*WHAT TO WORK ON:* Write out each of the following records word for word, leaving out the pictures.

────────────────────────────────────────

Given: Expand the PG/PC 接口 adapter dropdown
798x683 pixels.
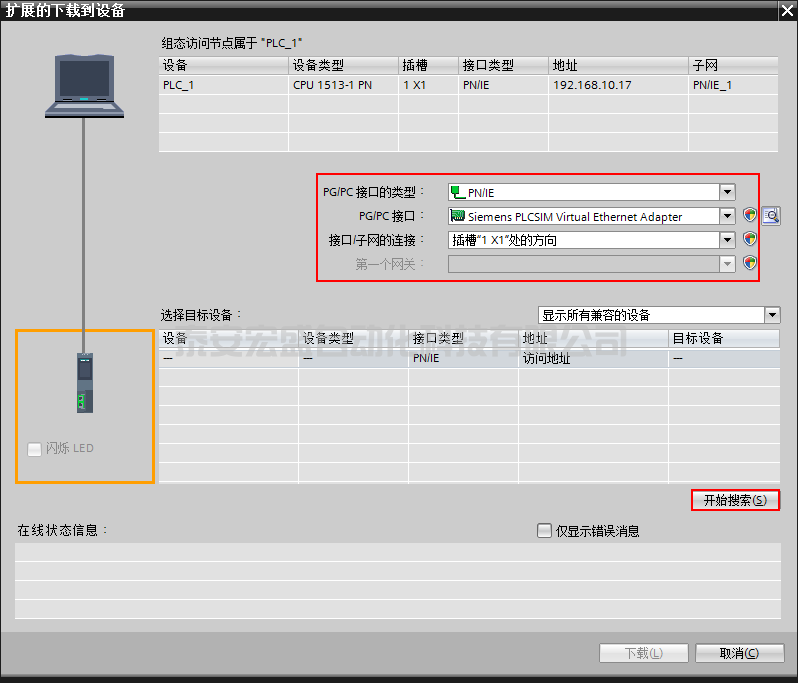Looking at the screenshot, I should [727, 216].
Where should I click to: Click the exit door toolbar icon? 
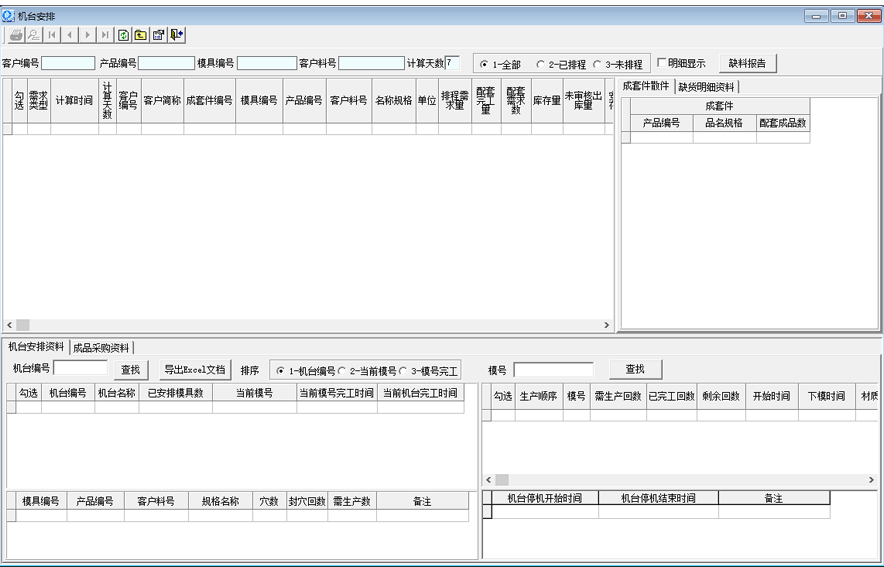(177, 35)
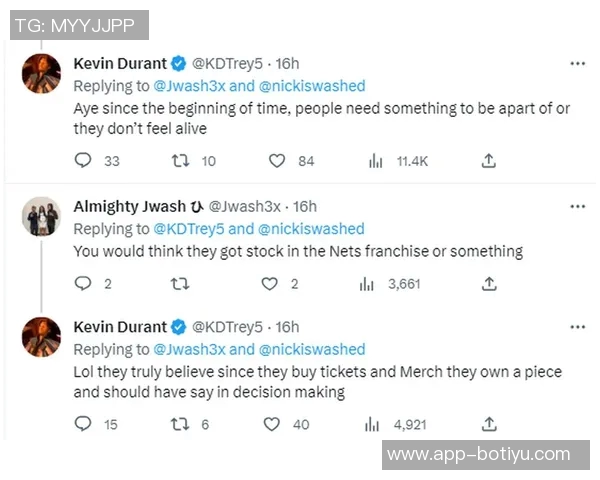Open Almighty Jwash's profile picture
Viewport: 600px width, 480px height.
tap(41, 215)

────────────────────────────────────────

*RESULT:*
Given: Expand the PG/PC 接口 adapter dropdown
798x683 pixels.
Looking at the screenshot, I should [727, 216].
Where should I click to: Click the exit door toolbar icon? 
(177, 35)
Open Almighty Jwash's profile picture
Viewport: 600px width, 480px height.
tap(41, 215)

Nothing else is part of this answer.